Back before the digital age, photographs were not ubiquitous things. One had to compose the scene in the view finder, fiddle with the various camera settings, take the picture, send it off to be developed and hope for the best. My friend GA had a post recently about a person who collects vintage dog photographs.
She has selected some of her vast collection of pictures into books, and so I got several of these (I know that I said I wasn’t going to buy any more books, I guess I was lying).
And these books really are quite charming. Back when photographs were expensive and difficult to make, people went to the trouble to immortalize their dogs, because dogs are important. As I thought about it I realized that I have jillions of photos of my dogs.
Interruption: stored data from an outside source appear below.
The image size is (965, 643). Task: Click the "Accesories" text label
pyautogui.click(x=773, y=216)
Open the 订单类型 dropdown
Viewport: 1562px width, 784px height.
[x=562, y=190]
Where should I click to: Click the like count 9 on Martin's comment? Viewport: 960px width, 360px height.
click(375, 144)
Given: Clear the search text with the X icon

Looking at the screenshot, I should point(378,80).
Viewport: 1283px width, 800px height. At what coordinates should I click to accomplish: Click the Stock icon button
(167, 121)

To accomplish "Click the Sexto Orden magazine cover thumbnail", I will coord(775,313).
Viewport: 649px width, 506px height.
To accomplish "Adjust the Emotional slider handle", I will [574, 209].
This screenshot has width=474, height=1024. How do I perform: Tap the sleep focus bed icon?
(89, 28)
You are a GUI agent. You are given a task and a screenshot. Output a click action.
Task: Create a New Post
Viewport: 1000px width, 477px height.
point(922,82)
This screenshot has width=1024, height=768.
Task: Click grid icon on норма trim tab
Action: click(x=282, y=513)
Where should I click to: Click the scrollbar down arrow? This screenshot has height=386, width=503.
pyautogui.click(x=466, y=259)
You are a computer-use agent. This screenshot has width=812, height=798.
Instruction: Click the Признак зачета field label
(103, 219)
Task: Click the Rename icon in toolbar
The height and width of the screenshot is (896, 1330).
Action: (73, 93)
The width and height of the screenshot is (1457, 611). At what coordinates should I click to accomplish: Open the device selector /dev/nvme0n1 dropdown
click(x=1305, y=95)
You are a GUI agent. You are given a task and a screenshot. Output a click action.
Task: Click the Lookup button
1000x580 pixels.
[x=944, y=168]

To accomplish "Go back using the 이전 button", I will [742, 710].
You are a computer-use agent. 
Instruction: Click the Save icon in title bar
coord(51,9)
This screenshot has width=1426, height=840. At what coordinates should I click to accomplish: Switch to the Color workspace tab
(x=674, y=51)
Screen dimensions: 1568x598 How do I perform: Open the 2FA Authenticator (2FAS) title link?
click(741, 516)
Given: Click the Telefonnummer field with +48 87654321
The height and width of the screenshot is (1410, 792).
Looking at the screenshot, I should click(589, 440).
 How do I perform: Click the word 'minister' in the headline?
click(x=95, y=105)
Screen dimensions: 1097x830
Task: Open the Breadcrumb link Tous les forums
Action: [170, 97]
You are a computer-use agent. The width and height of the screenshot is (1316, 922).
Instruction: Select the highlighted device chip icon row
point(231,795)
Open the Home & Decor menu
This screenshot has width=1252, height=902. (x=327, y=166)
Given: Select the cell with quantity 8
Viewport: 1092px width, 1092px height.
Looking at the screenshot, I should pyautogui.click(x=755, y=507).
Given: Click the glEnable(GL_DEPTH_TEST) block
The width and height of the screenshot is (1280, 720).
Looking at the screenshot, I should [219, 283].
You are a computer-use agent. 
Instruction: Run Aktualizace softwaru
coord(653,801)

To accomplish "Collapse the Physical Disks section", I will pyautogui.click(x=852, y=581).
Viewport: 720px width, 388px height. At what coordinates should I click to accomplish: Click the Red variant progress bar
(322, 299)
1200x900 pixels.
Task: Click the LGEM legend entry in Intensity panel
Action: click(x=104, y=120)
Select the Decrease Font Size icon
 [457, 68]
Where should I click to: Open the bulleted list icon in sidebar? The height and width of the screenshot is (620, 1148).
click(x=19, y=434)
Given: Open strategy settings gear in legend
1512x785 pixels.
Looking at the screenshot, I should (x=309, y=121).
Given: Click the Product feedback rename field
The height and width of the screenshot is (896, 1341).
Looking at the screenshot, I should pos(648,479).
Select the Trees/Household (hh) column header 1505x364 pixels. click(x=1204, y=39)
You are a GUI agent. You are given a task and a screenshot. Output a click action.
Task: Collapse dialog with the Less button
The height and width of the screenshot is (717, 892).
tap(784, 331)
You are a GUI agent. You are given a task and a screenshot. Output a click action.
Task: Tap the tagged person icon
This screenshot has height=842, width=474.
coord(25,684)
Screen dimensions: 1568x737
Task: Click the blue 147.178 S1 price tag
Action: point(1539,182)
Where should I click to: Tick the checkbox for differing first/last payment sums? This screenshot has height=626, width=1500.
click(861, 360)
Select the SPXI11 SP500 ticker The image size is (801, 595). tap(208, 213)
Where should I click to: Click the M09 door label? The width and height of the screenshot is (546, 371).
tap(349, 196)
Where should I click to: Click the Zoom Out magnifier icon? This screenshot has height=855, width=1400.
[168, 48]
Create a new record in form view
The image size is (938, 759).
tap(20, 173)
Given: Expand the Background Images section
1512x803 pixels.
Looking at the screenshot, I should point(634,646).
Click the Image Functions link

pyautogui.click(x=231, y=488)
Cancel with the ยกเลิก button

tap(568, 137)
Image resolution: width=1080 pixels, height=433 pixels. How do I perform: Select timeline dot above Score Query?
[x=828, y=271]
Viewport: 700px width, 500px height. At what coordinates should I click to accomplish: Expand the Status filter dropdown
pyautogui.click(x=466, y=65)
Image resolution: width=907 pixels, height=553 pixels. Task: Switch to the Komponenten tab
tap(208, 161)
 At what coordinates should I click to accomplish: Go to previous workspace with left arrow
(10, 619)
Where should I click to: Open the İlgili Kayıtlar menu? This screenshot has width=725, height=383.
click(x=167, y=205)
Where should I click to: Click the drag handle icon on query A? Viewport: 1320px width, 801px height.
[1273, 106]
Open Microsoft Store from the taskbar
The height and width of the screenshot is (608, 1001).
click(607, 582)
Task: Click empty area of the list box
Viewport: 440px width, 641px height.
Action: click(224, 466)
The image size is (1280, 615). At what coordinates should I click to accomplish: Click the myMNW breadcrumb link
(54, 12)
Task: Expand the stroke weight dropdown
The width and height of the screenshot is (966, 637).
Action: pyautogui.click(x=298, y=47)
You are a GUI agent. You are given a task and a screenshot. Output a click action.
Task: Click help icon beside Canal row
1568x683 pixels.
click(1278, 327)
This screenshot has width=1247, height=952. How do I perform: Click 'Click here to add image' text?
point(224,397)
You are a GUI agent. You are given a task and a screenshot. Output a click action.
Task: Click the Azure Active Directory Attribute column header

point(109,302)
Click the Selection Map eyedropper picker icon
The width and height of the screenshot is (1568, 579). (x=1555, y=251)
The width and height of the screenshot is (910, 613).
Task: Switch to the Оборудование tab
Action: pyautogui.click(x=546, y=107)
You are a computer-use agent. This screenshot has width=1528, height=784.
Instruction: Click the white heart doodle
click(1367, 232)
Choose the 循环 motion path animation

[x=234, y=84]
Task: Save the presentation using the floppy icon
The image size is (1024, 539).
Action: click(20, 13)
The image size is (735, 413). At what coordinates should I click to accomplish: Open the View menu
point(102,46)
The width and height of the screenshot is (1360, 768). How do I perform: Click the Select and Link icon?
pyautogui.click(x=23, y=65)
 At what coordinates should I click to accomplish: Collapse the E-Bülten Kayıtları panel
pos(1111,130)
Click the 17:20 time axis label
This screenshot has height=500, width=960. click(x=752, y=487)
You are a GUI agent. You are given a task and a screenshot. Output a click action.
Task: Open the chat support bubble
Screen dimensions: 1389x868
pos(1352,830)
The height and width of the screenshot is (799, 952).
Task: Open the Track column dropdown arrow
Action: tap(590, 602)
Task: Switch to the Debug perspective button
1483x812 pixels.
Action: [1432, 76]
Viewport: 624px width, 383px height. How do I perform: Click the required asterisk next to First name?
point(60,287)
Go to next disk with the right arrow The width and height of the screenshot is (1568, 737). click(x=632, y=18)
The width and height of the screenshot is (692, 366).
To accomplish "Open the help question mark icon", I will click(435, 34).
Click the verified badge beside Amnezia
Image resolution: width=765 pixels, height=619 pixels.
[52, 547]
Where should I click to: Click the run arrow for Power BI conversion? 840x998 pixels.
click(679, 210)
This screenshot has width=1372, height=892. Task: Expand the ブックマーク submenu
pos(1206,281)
They are mostly of interest to me, but I keep them because they remind me of the love of my dogs.
This was the first dog I had as an adult. We got him in Louisiana, and he moved with us to North Dakota before coming here. He was laying in bed when I snapped this picture.
This picture of my next dog hangs on the refrigerator. I took it here at the house as he was resting on the landing looking cute. He was sure that his duty was to protect the house, and he did this faithfully.
I paid to have this photo of Miss P taken by a professional photographer, and it hangs in the dining room. She is wearing her floral collar that we bought for her in Hawaii’i.
This is my tiny vintage dog photo. It was taken sometime in the 1930’s, and is a bit crumpled with age. This was Joe, and that is my grandfather holding him. My mom kept this photograph, and because she liked it I have kept it too. Because I am the keeper of memories in my family and I remember these dogs.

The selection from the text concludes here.